* The problem *
Arrange the lines of data from the line containing "You are a GUI" through the line containing "The image size is (400, 297).", both included, as a JSON list of strings with one string per line, leaving out any blank lines.

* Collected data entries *
= = = = =

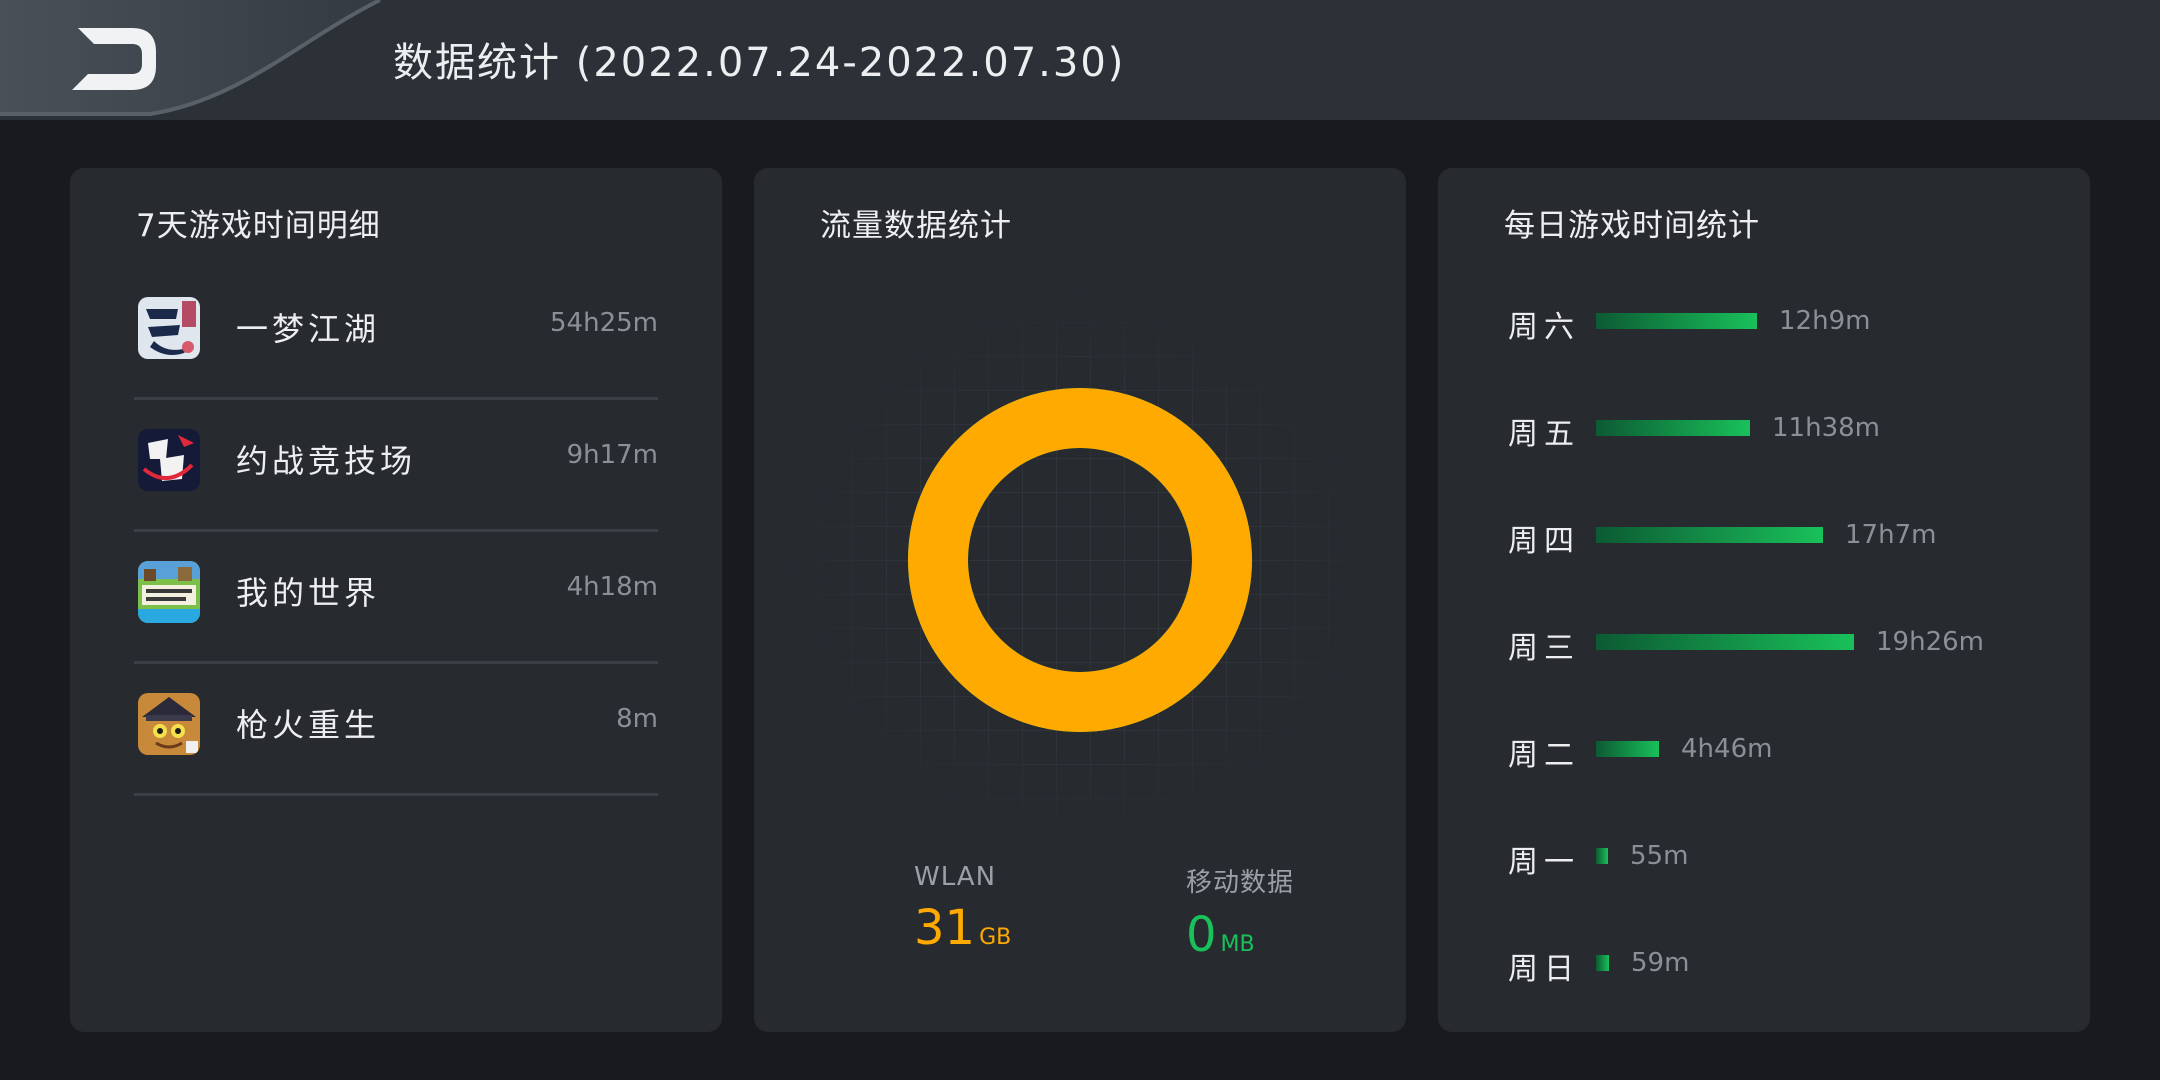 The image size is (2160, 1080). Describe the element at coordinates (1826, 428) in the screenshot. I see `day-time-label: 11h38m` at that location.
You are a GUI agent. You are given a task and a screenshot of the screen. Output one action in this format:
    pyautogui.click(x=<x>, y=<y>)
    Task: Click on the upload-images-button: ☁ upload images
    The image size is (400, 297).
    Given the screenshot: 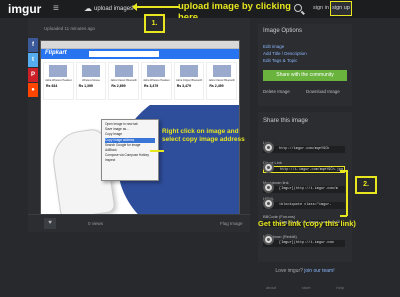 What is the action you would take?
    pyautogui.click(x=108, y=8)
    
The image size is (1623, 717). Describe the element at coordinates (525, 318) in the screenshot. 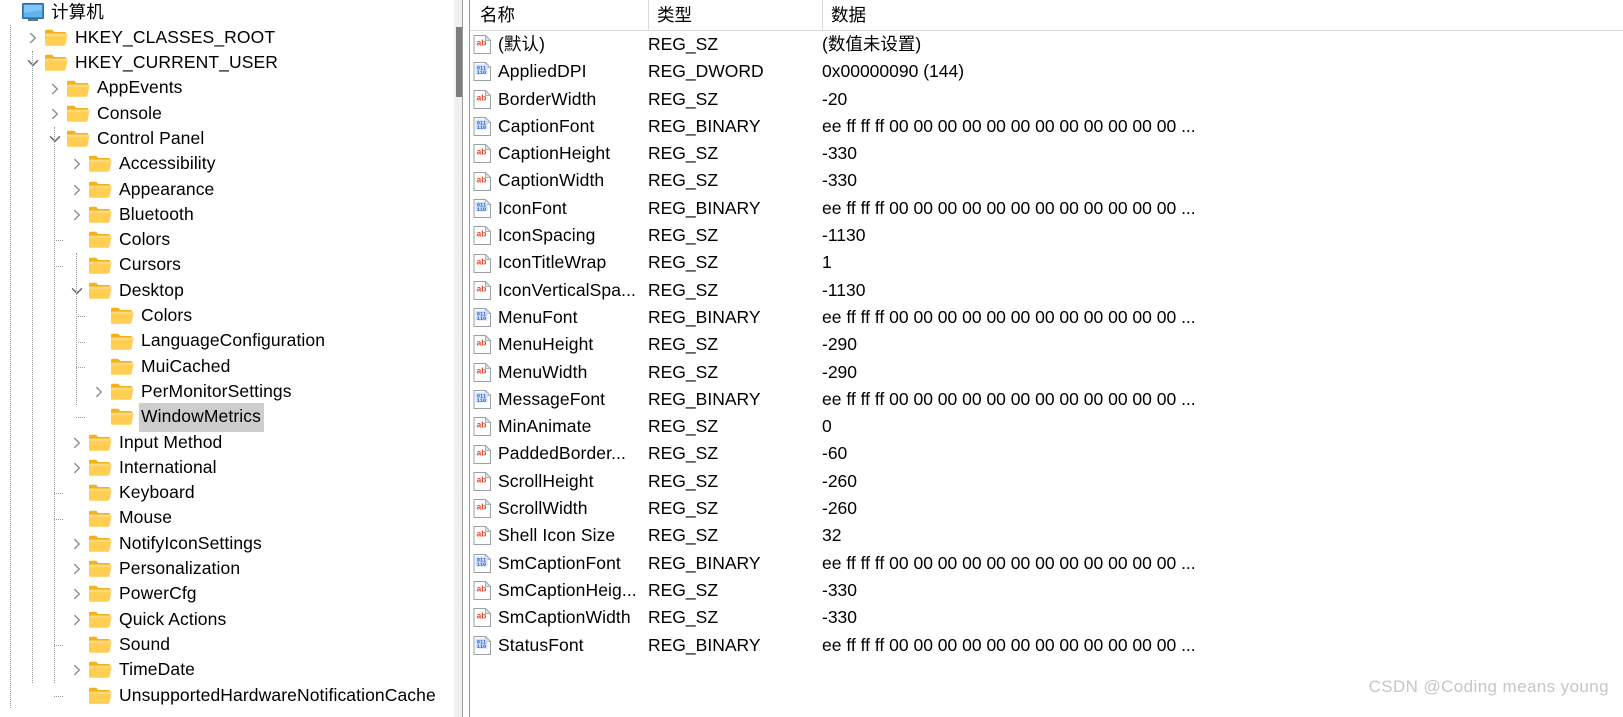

= = = = =

* Response to this task *
[
  "You are a GUI agent. You are given a task and a screenshot of the screen. Output one action in this format:",
  "    pyautogui.click(x=<x>, y=<y>)",
  "    Task: Click on the upload-images-button: ☁ upload images",
  "    The image size is (400, 297)."
]